An ancient Persian chalice, hewn from silver and featuring a mythical winged creature, had been seized by US Customs officials in 2003. After sitting for over a decade in a Queens, NY warehouse, diplomats decided to use the anitquity as a bargaining chip for talks - as a gesture of friendship to Iran from the US. 

Tehran had been demanding the chalice's return for the entire ten-year period, as the antiquity is believed to be a vital part of the Islamic Republic's cultural heritage.

Officials believe that the chalice had been looted from a cave near the Iraqi border in the 1980s. In 2003, the chalice surfaced in the hands of a well-known antiquities dealer, Hicham Aboutaam, who ran a firm based in Geneva. As he passed through U.S. customs at Newark International Airport, Aboutaam presented a certificate indicating the vessel was from Syria. He was waved through.

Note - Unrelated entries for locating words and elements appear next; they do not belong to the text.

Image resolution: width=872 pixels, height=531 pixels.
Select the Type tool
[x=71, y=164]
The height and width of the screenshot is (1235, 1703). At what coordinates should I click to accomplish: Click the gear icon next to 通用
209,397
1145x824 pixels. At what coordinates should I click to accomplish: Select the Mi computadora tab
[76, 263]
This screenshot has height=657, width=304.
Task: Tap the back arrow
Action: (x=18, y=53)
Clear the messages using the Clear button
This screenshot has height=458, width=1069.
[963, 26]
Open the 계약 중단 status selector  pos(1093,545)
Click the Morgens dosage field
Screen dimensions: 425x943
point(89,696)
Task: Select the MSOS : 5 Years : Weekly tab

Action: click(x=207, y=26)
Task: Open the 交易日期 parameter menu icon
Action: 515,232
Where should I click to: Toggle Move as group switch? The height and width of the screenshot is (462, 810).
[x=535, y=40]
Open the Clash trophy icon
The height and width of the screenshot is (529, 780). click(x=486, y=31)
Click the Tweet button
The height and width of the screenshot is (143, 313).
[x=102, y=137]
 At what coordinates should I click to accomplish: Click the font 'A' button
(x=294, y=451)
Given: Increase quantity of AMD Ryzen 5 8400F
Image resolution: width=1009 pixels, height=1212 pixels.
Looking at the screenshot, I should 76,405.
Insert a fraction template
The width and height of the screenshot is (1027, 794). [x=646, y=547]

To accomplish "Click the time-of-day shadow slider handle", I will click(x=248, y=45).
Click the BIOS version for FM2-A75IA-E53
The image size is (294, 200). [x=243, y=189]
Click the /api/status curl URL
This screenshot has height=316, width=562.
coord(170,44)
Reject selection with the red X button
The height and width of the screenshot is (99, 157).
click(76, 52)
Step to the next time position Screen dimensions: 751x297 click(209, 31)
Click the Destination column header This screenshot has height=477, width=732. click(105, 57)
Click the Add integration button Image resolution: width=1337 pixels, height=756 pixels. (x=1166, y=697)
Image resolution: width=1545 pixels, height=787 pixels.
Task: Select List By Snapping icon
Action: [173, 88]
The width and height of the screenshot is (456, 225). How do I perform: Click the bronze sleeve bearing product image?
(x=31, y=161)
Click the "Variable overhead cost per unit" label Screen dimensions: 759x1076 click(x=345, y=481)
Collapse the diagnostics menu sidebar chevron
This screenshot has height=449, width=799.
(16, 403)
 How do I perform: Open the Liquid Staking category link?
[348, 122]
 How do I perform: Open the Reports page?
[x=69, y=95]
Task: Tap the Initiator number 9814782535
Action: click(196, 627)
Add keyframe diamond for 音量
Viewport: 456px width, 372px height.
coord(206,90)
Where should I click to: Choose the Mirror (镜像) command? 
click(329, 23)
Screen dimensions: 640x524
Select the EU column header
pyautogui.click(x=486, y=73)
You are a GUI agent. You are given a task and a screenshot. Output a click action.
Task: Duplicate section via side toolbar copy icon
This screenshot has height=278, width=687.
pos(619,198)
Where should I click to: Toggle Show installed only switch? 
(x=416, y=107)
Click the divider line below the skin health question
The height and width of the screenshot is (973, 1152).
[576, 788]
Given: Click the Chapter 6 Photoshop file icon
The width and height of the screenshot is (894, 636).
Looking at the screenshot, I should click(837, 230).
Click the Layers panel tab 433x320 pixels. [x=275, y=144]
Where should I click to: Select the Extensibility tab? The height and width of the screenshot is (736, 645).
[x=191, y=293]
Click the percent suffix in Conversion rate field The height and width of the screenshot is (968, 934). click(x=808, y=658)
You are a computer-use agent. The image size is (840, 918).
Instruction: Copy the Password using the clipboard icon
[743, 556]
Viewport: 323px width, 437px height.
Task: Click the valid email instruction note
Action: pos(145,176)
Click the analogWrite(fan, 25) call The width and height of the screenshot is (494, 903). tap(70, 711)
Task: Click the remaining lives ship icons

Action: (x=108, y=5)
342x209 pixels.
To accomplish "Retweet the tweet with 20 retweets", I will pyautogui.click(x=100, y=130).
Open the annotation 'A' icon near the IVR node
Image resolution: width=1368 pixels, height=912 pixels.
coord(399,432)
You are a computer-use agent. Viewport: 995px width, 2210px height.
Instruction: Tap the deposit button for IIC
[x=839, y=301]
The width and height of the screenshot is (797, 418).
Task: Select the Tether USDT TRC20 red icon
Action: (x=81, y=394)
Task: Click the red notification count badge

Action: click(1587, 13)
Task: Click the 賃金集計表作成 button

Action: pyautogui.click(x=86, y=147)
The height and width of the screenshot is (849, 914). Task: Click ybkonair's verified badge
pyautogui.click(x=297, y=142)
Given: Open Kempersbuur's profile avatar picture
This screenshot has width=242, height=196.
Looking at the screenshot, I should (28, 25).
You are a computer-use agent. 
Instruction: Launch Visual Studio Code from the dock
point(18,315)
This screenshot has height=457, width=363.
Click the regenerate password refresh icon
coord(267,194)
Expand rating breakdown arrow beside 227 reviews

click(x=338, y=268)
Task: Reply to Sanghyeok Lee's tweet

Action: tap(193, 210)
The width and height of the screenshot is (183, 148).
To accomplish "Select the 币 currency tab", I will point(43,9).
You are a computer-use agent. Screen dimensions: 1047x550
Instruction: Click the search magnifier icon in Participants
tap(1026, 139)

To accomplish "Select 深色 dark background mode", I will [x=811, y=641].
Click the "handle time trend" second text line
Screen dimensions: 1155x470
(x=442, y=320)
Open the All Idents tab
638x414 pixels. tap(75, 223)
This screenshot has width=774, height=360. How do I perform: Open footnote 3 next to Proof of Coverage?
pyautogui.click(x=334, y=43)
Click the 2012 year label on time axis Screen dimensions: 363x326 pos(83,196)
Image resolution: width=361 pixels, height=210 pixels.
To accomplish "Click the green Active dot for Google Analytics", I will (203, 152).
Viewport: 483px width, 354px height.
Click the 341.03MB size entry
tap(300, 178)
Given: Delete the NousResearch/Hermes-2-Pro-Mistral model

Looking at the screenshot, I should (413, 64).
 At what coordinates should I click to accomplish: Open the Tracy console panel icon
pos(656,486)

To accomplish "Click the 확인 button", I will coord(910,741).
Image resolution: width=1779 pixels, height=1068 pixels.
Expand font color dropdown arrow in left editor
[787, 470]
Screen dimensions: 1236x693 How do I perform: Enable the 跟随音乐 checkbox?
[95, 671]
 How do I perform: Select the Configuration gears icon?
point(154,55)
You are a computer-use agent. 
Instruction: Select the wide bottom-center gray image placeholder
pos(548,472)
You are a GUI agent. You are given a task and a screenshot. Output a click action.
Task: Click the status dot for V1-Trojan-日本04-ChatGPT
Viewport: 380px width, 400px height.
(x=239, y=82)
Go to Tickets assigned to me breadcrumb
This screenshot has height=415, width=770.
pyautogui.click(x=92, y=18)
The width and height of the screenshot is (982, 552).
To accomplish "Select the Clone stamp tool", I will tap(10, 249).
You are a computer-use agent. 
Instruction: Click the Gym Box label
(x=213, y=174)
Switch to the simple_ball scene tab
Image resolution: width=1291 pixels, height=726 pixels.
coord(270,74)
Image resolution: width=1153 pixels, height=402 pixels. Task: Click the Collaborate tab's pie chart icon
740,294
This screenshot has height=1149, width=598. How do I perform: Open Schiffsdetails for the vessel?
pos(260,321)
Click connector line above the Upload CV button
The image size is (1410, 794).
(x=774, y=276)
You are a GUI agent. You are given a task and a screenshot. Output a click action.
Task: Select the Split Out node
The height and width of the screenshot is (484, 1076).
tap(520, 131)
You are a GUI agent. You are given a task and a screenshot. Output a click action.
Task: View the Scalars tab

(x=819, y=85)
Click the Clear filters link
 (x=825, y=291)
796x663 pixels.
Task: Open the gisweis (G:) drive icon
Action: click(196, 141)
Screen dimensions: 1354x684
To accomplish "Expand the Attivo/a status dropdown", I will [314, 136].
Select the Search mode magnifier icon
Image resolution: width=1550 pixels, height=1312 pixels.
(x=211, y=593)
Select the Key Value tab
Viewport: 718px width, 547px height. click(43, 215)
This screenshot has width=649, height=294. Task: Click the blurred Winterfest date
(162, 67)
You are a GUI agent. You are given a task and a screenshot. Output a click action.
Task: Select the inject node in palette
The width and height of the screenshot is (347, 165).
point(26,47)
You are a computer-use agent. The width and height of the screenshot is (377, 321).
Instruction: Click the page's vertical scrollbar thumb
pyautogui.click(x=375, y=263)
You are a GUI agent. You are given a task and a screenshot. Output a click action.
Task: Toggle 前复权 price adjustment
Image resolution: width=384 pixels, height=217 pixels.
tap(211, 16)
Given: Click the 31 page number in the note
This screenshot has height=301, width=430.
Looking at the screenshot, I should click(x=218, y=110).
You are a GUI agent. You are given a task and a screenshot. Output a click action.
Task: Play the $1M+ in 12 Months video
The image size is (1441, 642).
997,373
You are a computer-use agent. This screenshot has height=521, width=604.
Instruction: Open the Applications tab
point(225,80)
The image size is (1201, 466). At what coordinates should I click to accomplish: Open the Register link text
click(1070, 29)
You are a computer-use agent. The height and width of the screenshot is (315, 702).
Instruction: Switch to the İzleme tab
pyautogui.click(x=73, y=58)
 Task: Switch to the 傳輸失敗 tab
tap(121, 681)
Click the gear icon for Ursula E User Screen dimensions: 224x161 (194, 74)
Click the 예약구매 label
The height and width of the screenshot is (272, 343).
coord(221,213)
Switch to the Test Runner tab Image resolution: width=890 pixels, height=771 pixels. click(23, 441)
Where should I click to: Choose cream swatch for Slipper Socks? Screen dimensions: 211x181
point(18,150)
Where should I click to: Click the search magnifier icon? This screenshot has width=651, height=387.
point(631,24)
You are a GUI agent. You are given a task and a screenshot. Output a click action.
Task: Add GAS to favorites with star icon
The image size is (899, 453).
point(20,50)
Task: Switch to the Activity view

Aboutaam then set out to document the object's value. An art collector was prepared to pay $1 million, but federal investigators caught the exchange and determined that the chalice had been taken from the Middle East illegally. Aboutaam was fined $5000, and the chalice has been kept in a warehouse since. 

"These were great treasures from a great civilization," said Fariborz Ghadar, an Iranian scholar and former Deputy Economics Minister. "Their discovery was of great significance to those who consider themselves Persians, who honor that period in history."

Some experts believe the vessel, known as a rhyton, was crafted circa 700 BCE in what later became the Persian Empire. It features three trumpet-shaped cups that sprout from the body of a griffin, a fabled creature that typically has the head and wings of a bird and the body of a lion.

After Iranian Foreign Minister Hassan Rouhani announced plans to attend the United Nations General Assembly in New York in September, President Barack Obama's administration decided that presenting the chalice would be the best diplomatic gesture that would both ease US-Iran relations and conform to then-current rules regarding interactions between US and Iranian officials.

A New York diplomat was sent to deliver the chalice, in a plain white gift bag, to an Iranian official on Rouhani's behalf - with as little fanfare or press coverage as possible. The Iranian diplomat's eyes widened once the bag's contents were announced, and he thanked the US diplomat profusely for the move, explaining its significance to the Iranian people. 

Just 2 days later, Rouhani accepted a phone call from Obama - the first official contact between US-Iran leaders since the fundamentalist revolution in 1979. 

The US State Department revealed the exchange in a Twitter message - drawing mixed reactions. While Rouhani's administration responded positively to the gesture, both Iranian hard-liners and some US officials disagreed. 

"There is a thin line between gestures of friendship and gestures that display desperation to negotiate," said Elliott Abrams, a foreign policy advisor to Presidents Ronald Reagan and George W. Bush.